After a steady period of low and uncorrelated risk throughout most of the summer and the month of September, volatilities picked up during the early part of October. On October 7, we went to cash in four of the ten sectors of the S&P 500. Two days later on October 9, our Concert System called for the other six sectors to move to zero exposure and for the first time since the Greek crisis in the fall of 2011, we invested 100% of portfolio assets in cash. The market dropped precipitously as the 10-year Treasury absorbed much of the US Equity retreat and the yield crashed below the 2% level.
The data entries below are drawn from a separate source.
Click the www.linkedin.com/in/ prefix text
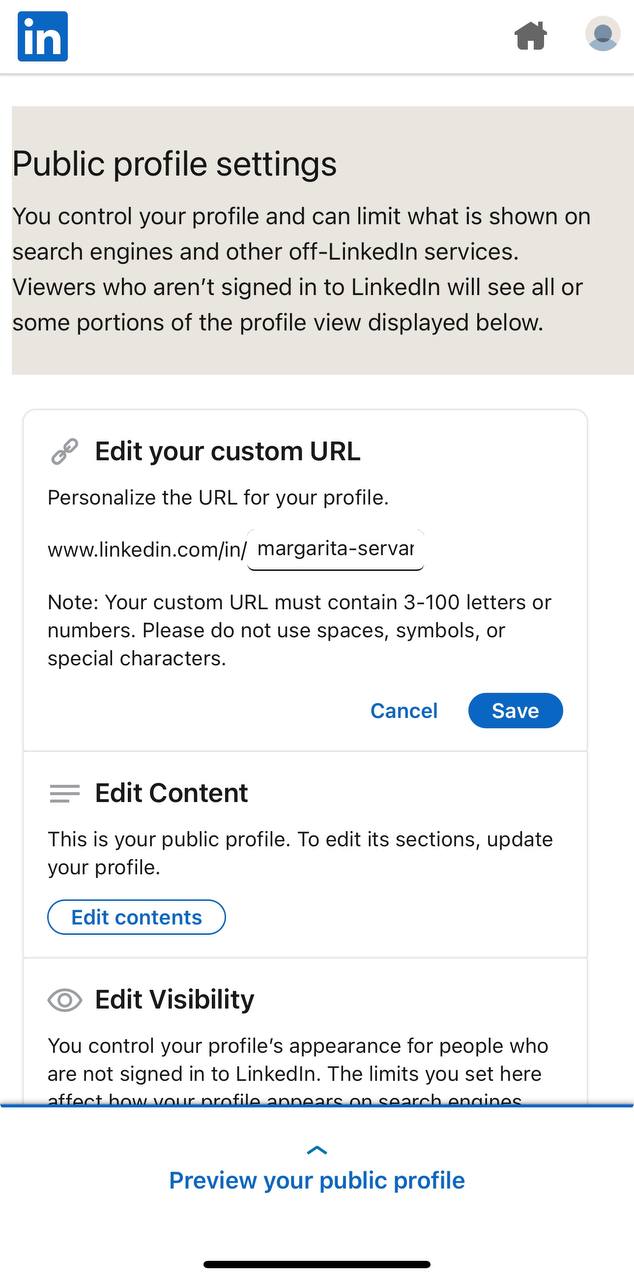The image size is (634, 1280). [x=143, y=548]
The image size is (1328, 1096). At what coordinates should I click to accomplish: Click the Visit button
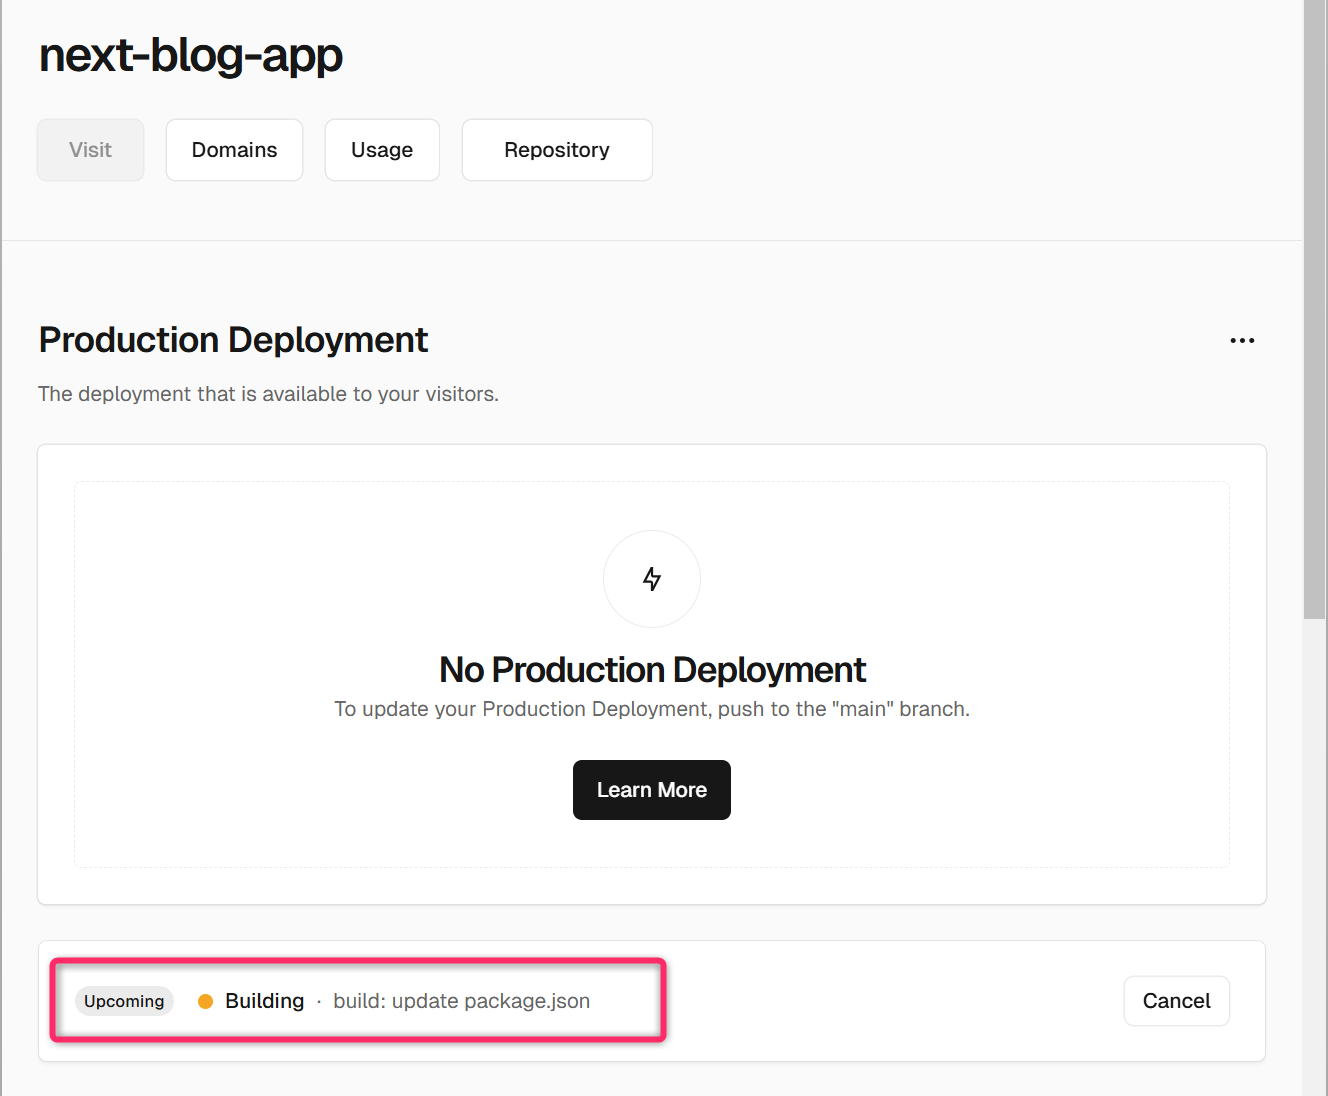point(91,150)
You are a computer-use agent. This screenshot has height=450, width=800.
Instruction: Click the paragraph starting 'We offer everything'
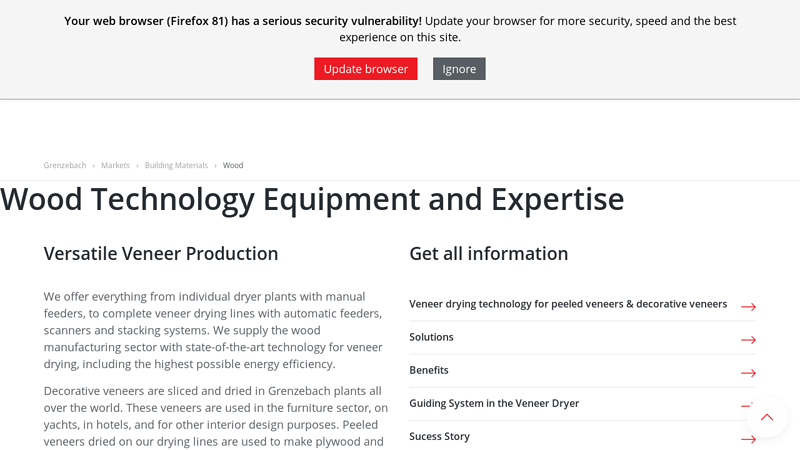coord(214,330)
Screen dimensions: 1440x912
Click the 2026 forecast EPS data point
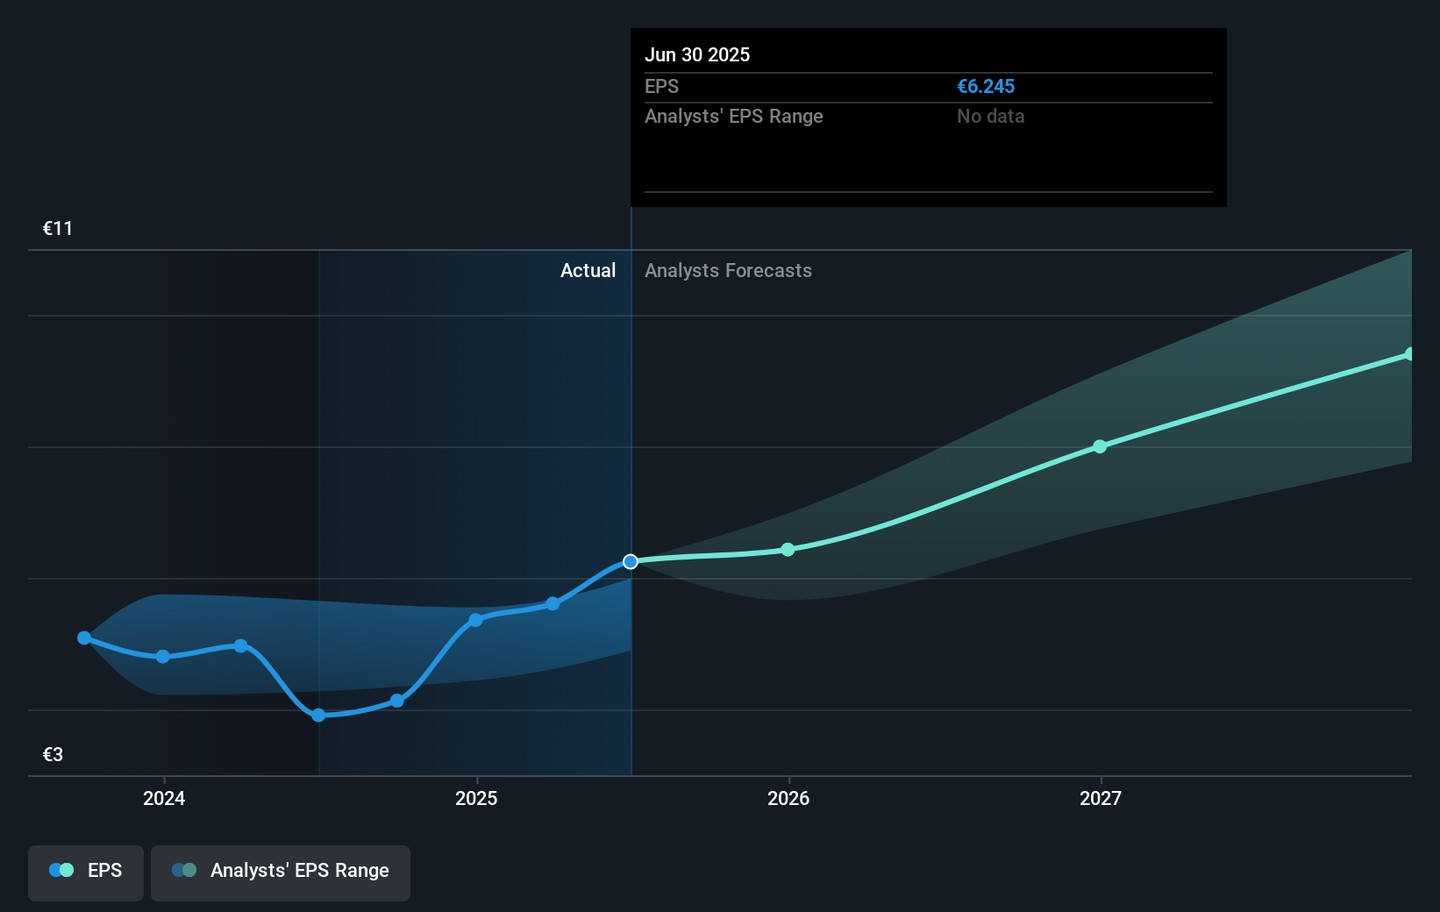(x=788, y=550)

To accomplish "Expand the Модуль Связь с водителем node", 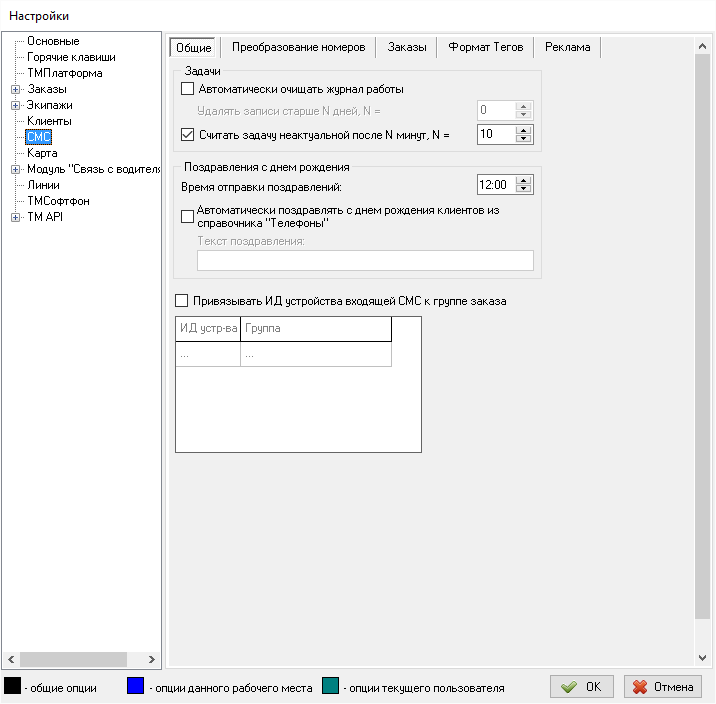I will [x=15, y=169].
Usually we expect a rapidly declining market to either dash the hopes of investors and change their sentiment about the long bull market run, or observe some consolidation in risk levels before resuming a positive trend. This time was different. Market volatility was stubbornly high during the first part of the prodigious rally that began on October 17. A week later, when risk declined almost as quickly as it rose early in the month, the pace of change moved Concert to re-establish sector exposures at various less correlated steps as the market improved. We re-engaged with the market beginning on the week of 10/20 to build a 100% equity position. The point of exit and entry were not hugely different; we were able to demonstrate our ability to effectively manage risk rather than time markets. In an environment hostile to our discipline, the system performed well, showing a profit for the month while substantially improving peace of mind during the turmoil. If the market had continued to spiral downward, we were comfortably in cash. When it bounced, we were still able to participate in the month-end rally.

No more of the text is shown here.